[Opening Data for the task section]

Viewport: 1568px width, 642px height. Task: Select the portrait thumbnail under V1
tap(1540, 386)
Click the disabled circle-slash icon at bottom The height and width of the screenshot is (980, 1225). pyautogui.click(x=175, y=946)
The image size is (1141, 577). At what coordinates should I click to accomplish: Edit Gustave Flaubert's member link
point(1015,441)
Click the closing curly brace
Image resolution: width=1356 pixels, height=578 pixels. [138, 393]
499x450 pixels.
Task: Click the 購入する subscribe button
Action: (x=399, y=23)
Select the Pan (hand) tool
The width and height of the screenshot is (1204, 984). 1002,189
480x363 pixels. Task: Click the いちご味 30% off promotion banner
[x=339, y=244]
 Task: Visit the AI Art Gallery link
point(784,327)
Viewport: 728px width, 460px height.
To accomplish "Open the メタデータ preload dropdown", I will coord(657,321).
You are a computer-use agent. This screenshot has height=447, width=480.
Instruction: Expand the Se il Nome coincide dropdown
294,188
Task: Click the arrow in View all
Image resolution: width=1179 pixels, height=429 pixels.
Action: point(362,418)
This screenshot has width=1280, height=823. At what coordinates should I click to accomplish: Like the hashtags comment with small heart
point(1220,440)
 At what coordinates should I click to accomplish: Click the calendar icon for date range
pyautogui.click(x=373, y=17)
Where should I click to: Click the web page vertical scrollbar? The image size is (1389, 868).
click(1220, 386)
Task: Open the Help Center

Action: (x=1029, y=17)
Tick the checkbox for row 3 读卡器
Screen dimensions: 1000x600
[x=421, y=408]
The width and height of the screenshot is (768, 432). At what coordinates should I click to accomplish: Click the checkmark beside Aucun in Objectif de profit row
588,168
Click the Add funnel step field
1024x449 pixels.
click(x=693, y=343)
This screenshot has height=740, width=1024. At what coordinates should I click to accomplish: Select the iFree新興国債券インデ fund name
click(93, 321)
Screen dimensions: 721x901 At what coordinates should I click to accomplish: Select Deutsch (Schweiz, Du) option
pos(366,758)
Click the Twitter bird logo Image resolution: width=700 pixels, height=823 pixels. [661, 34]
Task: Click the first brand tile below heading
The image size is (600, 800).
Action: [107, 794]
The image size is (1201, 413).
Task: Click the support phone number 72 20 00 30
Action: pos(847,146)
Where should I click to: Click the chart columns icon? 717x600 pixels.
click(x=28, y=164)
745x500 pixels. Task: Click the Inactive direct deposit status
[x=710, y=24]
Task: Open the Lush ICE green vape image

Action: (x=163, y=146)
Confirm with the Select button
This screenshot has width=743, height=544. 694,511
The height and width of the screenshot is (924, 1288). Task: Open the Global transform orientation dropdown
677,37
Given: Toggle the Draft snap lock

[Closing Data for the task section]

● Aim of the task
Write out all of the entries above, exactly and in full.

● Reply to the task
Viewport: 1568px width, 642px height. Task: Select the portrait thumbnail under V1
tap(1540, 386)
Click the disabled circle-slash icon at bottom The height and width of the screenshot is (980, 1225). pyautogui.click(x=175, y=946)
The image size is (1141, 577). At what coordinates should I click to accomplish: Edit Gustave Flaubert's member link
point(1015,441)
Click the closing curly brace
Image resolution: width=1356 pixels, height=578 pixels. [138, 393]
499x450 pixels.
Task: Click the 購入する subscribe button
Action: (x=399, y=23)
Select the Pan (hand) tool
The width and height of the screenshot is (1204, 984). 1002,189
480x363 pixels. Task: Click the いちご味 30% off promotion banner
[x=339, y=244]
 Task: Visit the AI Art Gallery link
point(784,327)
Viewport: 728px width, 460px height.
To accomplish "Open the メタデータ preload dropdown", I will coord(657,321).
You are a computer-use agent. This screenshot has height=447, width=480.
Instruction: Expand the Se il Nome coincide dropdown
294,188
Task: Click the arrow in View all
Image resolution: width=1179 pixels, height=429 pixels.
Action: point(362,418)
This screenshot has width=1280, height=823. At what coordinates should I click to accomplish: Like the hashtags comment with small heart
point(1220,440)
 At what coordinates should I click to accomplish: Click the calendar icon for date range
pyautogui.click(x=373, y=17)
Where should I click to: Click the web page vertical scrollbar? The image size is (1389, 868).
click(1220, 386)
Task: Open the Help Center

Action: (x=1029, y=17)
Tick the checkbox for row 3 读卡器
Screen dimensions: 1000x600
[x=421, y=408]
The width and height of the screenshot is (768, 432). At what coordinates should I click to accomplish: Click the checkmark beside Aucun in Objectif de profit row
588,168
Click the Add funnel step field
1024x449 pixels.
click(x=693, y=343)
This screenshot has height=740, width=1024. At what coordinates should I click to accomplish: Select the iFree新興国債券インデ fund name
click(93, 321)
Screen dimensions: 721x901 At what coordinates should I click to accomplish: Select Deutsch (Schweiz, Du) option
pos(366,758)
Click the Twitter bird logo Image resolution: width=700 pixels, height=823 pixels. [661, 34]
Task: Click the first brand tile below heading
The image size is (600, 800).
Action: [107, 794]
The image size is (1201, 413).
Task: Click the support phone number 72 20 00 30
Action: pos(847,146)
Where should I click to: Click the chart columns icon? 717x600 pixels.
click(x=28, y=164)
745x500 pixels. Task: Click the Inactive direct deposit status
[x=710, y=24]
Task: Open the Lush ICE green vape image

Action: (x=163, y=146)
Confirm with the Select button
This screenshot has width=743, height=544. 694,511
The height and width of the screenshot is (924, 1288). Task: Open the Global transform orientation dropdown
677,37
Given: Toggle the Draft snap lock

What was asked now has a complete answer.